**Work request:**
The data must be written out once more, precisely as given.

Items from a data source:
BEGIN

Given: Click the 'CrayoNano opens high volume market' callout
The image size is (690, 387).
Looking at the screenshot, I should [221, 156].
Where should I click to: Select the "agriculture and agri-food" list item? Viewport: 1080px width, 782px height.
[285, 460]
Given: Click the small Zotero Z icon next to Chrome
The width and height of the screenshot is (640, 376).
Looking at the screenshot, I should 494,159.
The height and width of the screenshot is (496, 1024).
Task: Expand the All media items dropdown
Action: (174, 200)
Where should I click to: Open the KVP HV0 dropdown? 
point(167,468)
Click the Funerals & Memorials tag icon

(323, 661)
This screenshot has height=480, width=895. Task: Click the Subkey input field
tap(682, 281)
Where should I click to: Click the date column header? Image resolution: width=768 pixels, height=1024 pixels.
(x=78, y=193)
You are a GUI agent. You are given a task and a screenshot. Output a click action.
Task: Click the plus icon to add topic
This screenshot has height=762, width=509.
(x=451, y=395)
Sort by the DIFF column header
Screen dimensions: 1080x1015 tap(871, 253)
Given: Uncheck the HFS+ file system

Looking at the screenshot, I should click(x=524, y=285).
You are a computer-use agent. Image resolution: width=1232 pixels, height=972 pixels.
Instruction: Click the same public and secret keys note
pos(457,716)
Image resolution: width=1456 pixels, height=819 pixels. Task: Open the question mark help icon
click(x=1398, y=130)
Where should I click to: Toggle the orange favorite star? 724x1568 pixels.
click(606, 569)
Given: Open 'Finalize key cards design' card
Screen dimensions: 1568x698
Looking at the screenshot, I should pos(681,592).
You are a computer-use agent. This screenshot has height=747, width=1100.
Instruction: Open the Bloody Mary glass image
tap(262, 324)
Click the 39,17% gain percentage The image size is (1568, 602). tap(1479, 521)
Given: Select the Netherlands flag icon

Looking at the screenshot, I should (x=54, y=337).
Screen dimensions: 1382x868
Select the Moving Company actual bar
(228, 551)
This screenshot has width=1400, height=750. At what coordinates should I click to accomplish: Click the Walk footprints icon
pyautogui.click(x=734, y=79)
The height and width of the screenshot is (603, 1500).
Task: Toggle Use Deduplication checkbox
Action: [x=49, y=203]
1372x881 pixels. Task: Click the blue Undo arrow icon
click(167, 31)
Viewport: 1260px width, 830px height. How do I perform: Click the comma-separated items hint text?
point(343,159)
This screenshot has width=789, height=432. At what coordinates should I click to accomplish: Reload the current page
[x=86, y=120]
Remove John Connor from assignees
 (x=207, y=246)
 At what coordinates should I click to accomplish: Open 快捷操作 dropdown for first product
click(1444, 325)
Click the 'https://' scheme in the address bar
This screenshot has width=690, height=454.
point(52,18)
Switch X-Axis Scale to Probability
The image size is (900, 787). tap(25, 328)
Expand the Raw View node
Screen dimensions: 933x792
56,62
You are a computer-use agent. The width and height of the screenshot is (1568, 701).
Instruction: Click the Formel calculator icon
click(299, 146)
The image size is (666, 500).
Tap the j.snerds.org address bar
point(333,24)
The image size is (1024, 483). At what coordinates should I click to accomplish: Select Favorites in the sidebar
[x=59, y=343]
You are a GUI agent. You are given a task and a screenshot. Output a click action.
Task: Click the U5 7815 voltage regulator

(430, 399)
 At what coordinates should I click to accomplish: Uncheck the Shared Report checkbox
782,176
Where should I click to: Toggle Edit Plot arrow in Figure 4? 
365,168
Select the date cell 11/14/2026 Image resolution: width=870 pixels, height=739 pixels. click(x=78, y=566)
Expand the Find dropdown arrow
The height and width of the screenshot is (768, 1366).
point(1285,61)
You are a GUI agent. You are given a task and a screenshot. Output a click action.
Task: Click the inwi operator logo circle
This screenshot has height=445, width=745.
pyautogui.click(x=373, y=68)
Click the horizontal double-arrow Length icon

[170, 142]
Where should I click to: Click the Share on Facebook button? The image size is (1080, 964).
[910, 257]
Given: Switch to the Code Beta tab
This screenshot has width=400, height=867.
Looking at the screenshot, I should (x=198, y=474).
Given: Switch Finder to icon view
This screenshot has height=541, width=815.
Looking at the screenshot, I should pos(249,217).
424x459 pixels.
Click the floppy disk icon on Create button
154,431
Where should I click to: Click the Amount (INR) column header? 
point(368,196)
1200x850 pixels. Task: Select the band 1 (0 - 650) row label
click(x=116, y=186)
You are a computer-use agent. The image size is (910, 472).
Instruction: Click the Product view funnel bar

END

**Completed task:**
Given: Click the 'CrayoNano opens high volume market' callout
The image size is (690, 387).
Looking at the screenshot, I should [221, 156].
Where should I click to: Select the "agriculture and agri-food" list item? Viewport: 1080px width, 782px height.
[285, 460]
Given: Click the small Zotero Z icon next to Chrome
The width and height of the screenshot is (640, 376).
Looking at the screenshot, I should 494,159.
The height and width of the screenshot is (496, 1024).
Task: Expand the All media items dropdown
Action: (174, 200)
Where should I click to: Open the KVP HV0 dropdown? 
point(167,468)
Click the Funerals & Memorials tag icon

(323, 661)
This screenshot has height=480, width=895. Task: Click the Subkey input field
tap(682, 281)
Where should I click to: Click the date column header? Image resolution: width=768 pixels, height=1024 pixels.
(x=78, y=193)
You are a GUI agent. You are given a task and a screenshot. Output a click action.
Task: Click the plus icon to add topic
This screenshot has height=762, width=509.
(x=451, y=395)
Sort by the DIFF column header
Screen dimensions: 1080x1015 tap(871, 253)
Given: Uncheck the HFS+ file system

Looking at the screenshot, I should click(x=524, y=285).
You are a computer-use agent. Image resolution: width=1232 pixels, height=972 pixels.
Instruction: Click the same public and secret keys note
pos(457,716)
Image resolution: width=1456 pixels, height=819 pixels. Task: Open the question mark help icon
click(x=1398, y=130)
Where should I click to: Toggle the orange favorite star? 724x1568 pixels.
click(606, 569)
Given: Open 'Finalize key cards design' card
Screen dimensions: 1568x698
Looking at the screenshot, I should pos(681,592).
You are a computer-use agent. This screenshot has height=747, width=1100.
Instruction: Open the Bloody Mary glass image
tap(262, 324)
Click the 39,17% gain percentage The image size is (1568, 602). tap(1479, 521)
Given: Select the Netherlands flag icon

Looking at the screenshot, I should (x=54, y=337).
Screen dimensions: 1382x868
Select the Moving Company actual bar
(228, 551)
This screenshot has width=1400, height=750. At what coordinates should I click to accomplish: Click the Walk footprints icon
pyautogui.click(x=734, y=79)
The height and width of the screenshot is (603, 1500).
Task: Toggle Use Deduplication checkbox
Action: [x=49, y=203]
1372x881 pixels. Task: Click the blue Undo arrow icon
click(167, 31)
Viewport: 1260px width, 830px height. How do I perform: Click the comma-separated items hint text?
point(343,159)
This screenshot has width=789, height=432. At what coordinates should I click to accomplish: Reload the current page
[x=86, y=120]
Remove John Connor from assignees
 (x=207, y=246)
 At what coordinates should I click to accomplish: Open 快捷操作 dropdown for first product
click(1444, 325)
Click the 'https://' scheme in the address bar
This screenshot has width=690, height=454.
point(52,18)
Switch X-Axis Scale to Probability
The image size is (900, 787). tap(25, 328)
Expand the Raw View node
Screen dimensions: 933x792
56,62
You are a computer-use agent. The width and height of the screenshot is (1568, 701).
Instruction: Click the Formel calculator icon
click(299, 146)
The image size is (666, 500).
Tap the j.snerds.org address bar
point(333,24)
The image size is (1024, 483). At what coordinates should I click to accomplish: Select Favorites in the sidebar
[x=59, y=343]
You are a GUI agent. You are given a task and a screenshot. Output a click action.
Task: Click the U5 7815 voltage regulator

(430, 399)
 At what coordinates should I click to accomplish: Uncheck the Shared Report checkbox
782,176
Where should I click to: Toggle Edit Plot arrow in Figure 4? 
365,168
Select the date cell 11/14/2026 Image resolution: width=870 pixels, height=739 pixels. click(x=78, y=566)
Expand the Find dropdown arrow
The height and width of the screenshot is (768, 1366).
point(1285,61)
You are a GUI agent. You are given a task and a screenshot. Output a click action.
Task: Click the inwi operator logo circle
This screenshot has height=445, width=745.
pyautogui.click(x=373, y=68)
Click the horizontal double-arrow Length icon

[170, 142]
Where should I click to: Click the Share on Facebook button? The image size is (1080, 964).
[910, 257]
Given: Switch to the Code Beta tab
This screenshot has width=400, height=867.
Looking at the screenshot, I should (x=198, y=474).
Given: Switch Finder to icon view
This screenshot has height=541, width=815.
Looking at the screenshot, I should pos(249,217).
424x459 pixels.
Click the floppy disk icon on Create button
154,431
Where should I click to: Click the Amount (INR) column header? 
point(368,196)
1200x850 pixels. Task: Select the band 1 (0 - 650) row label
click(x=116, y=186)
You are a computer-use agent. The image size is (910, 472).
Instruction: Click the Product view funnel bar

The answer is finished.